(Document and screenshot pointing data)
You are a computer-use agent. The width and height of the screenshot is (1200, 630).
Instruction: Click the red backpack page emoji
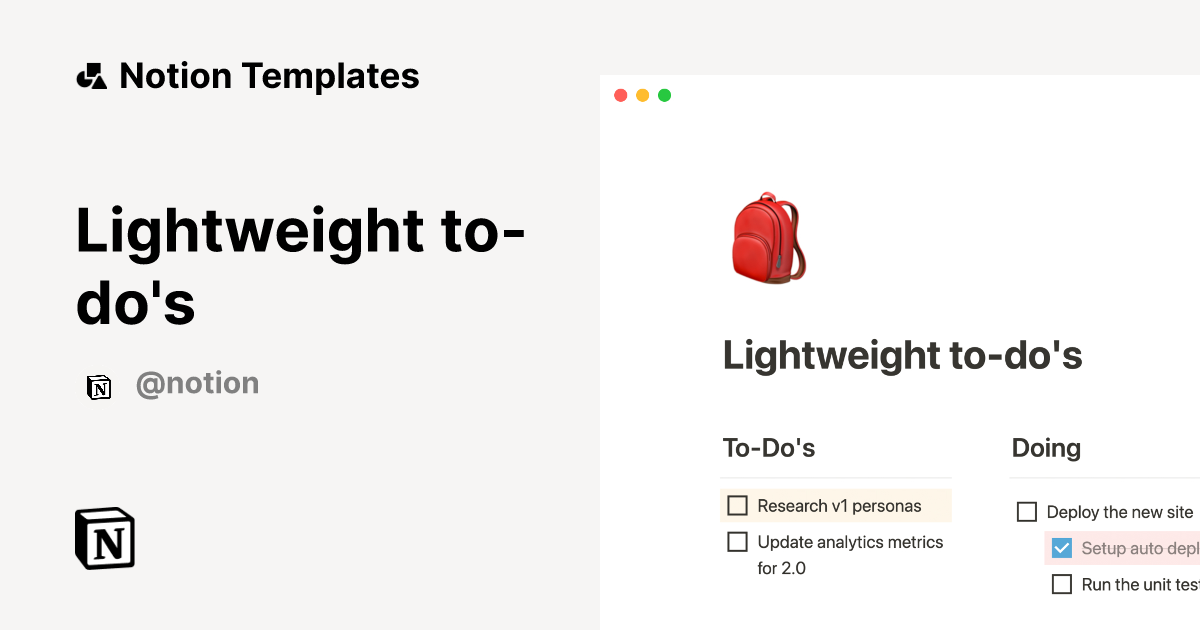coord(770,237)
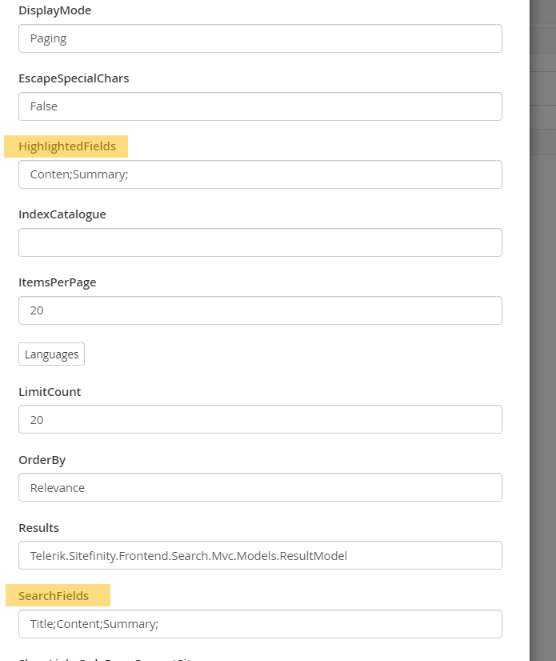
Task: Click the LimitCount field showing 20
Action: [260, 419]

** TASK TO CARRY OUT **
Switch "computer-use agent" to "desktop assistant" throughout the data above, leaving every other word the same, and omit the pictures from your answer.

** WRITTEN SOLUTION **
You are a desktop assistant. The width and height of the screenshot is (1200, 630).
Instruction: Click the red backpack page emoji
coord(770,237)
Task: Click the LimitCount field showing 20
Action: [260, 419]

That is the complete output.